Chainik (East Slavic: чайник, "teakettle", "teapot") is a term that implies both ignorance and a certain amount of willingness to learn (as well as a propensity to cause disaster), but does not necessarily imply as little experience or short exposure time as newbie and is not as derogatory as luser. Both a novice user and someone using a computer system for a long time without any understanding of the internals can be referred to as chainiks.

It is a widespread term in Russian hackish, often used in an English context by Russian-speaking hackers especially in Israel (e.g. "Our new colleague is a complete chainik"). FidoNet discussion groups often had a "chainik" subsection for newbies and old chainiks (e.g. SU.CHAINIK, RU.LINUX.CHAINIK). Public projects often have a chainik mailing list to keep the chainiks out the developers' and experienced users' discussions. Today, the word is slowly slipping into mainstream Russian due to the Russian translation of the popular For Dummies series which uses "chainik" for "dummy".

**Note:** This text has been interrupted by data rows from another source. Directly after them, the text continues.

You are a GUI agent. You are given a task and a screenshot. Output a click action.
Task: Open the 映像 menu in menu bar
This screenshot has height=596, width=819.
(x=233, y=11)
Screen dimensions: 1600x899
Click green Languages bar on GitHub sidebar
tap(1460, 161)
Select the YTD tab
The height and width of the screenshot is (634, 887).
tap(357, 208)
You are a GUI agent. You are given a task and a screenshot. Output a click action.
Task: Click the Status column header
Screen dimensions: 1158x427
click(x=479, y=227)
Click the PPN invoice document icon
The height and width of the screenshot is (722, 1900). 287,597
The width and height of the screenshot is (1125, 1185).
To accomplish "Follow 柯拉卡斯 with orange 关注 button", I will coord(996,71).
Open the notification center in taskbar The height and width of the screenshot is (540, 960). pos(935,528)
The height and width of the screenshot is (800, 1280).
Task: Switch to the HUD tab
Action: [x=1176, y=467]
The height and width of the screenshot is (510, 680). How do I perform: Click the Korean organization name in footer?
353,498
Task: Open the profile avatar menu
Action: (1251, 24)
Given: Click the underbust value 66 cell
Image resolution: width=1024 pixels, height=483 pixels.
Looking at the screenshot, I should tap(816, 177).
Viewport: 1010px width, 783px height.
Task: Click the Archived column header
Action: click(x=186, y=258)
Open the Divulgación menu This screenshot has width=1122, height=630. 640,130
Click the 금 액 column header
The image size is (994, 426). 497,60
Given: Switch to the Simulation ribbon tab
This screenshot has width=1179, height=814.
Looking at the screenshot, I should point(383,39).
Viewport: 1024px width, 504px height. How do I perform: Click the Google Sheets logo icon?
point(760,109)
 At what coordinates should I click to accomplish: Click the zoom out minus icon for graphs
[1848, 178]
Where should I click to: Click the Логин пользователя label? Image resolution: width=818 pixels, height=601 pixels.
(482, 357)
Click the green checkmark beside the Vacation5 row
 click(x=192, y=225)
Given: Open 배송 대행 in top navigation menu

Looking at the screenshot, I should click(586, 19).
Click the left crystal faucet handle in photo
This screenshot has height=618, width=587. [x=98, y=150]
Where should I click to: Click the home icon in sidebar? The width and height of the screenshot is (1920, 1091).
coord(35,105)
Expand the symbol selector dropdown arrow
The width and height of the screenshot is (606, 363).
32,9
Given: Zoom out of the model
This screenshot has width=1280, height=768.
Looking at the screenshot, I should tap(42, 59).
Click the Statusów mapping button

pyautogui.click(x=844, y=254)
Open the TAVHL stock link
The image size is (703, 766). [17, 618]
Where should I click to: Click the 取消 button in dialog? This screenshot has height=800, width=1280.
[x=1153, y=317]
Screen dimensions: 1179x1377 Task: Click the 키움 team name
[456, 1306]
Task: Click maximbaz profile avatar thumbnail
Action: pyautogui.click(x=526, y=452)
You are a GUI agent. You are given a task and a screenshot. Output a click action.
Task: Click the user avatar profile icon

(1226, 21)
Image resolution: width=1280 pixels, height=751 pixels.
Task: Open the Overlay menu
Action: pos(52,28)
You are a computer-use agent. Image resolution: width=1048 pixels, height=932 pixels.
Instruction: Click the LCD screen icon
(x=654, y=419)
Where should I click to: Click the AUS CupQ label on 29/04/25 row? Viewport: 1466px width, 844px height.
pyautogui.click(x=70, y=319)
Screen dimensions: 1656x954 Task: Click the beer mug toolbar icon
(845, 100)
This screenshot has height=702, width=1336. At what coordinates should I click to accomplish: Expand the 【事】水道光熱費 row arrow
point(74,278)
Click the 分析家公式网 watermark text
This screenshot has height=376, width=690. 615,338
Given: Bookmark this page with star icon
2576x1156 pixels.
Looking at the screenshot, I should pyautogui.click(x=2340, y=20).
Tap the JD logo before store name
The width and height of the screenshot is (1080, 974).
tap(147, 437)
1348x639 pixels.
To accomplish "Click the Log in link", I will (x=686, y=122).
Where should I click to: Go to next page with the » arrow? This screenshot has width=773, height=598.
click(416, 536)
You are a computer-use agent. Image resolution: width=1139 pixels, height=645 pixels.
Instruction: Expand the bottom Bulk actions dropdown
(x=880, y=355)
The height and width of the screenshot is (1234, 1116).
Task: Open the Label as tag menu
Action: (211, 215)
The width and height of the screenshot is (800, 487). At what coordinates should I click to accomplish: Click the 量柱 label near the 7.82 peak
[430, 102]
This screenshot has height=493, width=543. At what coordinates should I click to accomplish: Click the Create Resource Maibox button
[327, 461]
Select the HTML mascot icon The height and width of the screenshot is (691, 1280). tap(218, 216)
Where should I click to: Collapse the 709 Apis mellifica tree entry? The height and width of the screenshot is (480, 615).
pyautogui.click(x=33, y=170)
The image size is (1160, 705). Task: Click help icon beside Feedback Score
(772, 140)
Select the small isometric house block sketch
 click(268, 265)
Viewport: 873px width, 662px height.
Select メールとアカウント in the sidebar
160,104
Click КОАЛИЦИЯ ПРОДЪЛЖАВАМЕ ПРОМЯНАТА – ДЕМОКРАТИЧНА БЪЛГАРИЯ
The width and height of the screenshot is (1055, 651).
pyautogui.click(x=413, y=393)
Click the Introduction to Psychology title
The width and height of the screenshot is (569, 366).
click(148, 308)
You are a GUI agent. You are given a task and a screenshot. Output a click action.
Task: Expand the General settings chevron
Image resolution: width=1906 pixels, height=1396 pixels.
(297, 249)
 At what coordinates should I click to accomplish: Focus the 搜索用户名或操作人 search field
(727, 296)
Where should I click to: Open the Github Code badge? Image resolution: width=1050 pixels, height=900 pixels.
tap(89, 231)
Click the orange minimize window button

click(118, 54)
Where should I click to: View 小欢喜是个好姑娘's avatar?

Term can also apply to novice mountaineers, backpackers, drivers, etc., with such usage predating the usage in computing context.

Some suggest the term is derived from a Russian folk custom to make a gift of a hollow thing – e.g., a pitted pumpkin, a kettle, or a teapot – to unsuccessful matchmakers of an aspiring groom rejected by a bride. The unlucky groom was mockingly called chainik. Over time the term entered other usages for unlucky, inept, or newbie people.